▶ PROBLEMS AND TASKS
**a)** Which dates are mentioned in the court excerpt?
**b)** Can you continue the court excerpt on the defense's offer of proof from the point where it stops?

Fresh complaint testimony as well as the doctor’s report differed as to whether the defendant had engaged in sexual intercourse with the complainant during the August 1 incident. In addition, clothes worn by the complainant during the alleged attacks and a sheet tested negative for the presence of semen. These discrepancies may have led the jury to acquit the defendant of the rape charges. The jury were not given the option of finding lesser-included offenses of indecent assault and battery with respect to the incidents that led to the indictments for rape.

Defense counsel stated, in the offer of proof, “that this witness is not unfamiliar with the legal system, particularly the criminal justice system, that she has previously complained of rape and. abuse by a man . . . who was the mother’s second husband, and he was convicted of rape and abuse of a child in the Berkshire Superior Court, I believe in 1986. And also that on the day that she returned to this house, on August 7, 1988, it was a result of already having reported a young man ... for having sexually abused her. And [he] was a child in a foster home. He was a foster sibling. I think that she is well aware of the criminal justice system, and I think it is admissible.”

▶ DATA BLOCK
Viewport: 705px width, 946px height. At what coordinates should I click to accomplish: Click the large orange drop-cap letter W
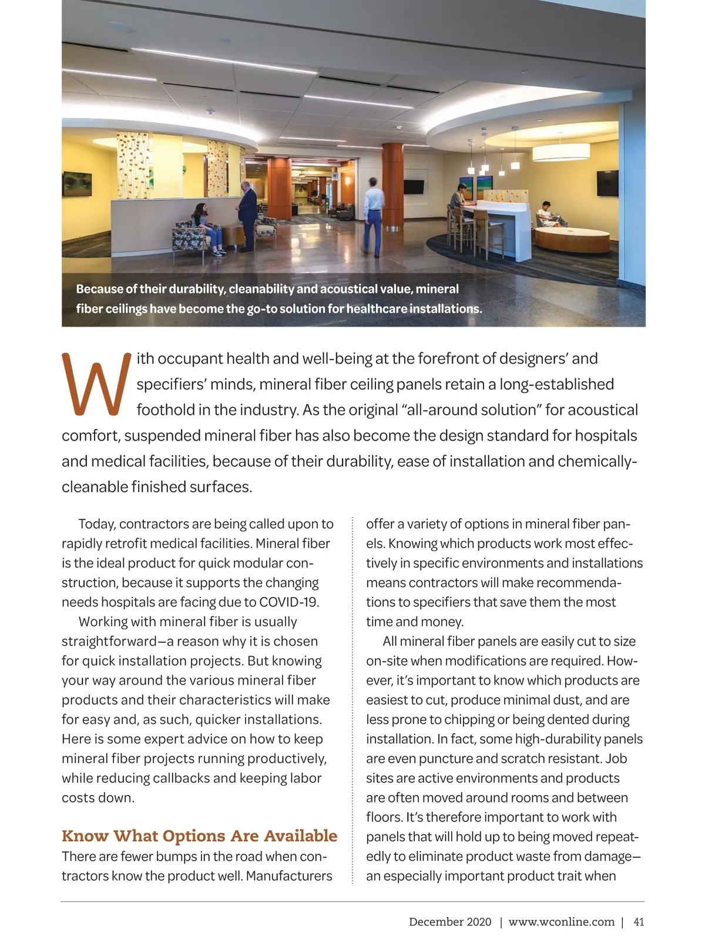tap(95, 384)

▶ RESPONSES TO THE TASKS
**a)** August 1; 1986; August 7, 1988

**b)**
The prosecutor registered a late objection to that question, which the judge sustained, but the prosecutor never moved to strike the answer. (See the excerpts from the transcript accompanying note 2, supra.) As the defendant conceded at oral argument, in the absence of such a motion, the objection is waived and the answer was before the jury. See Commonwealth v. Prince, 4 Mass. App. Ct. 799 (1976); Commonwealth v. Wood, 17 Mass. App. Ct. 304, 307 (1983).

We do not speculate whether attempts to introduce further evidence of the complainant’s accusations of sexual abuse on the part of others (along the lines of defense counsel’s offer of proof, for example — see note 2, supra) would run up against the rape shield statute.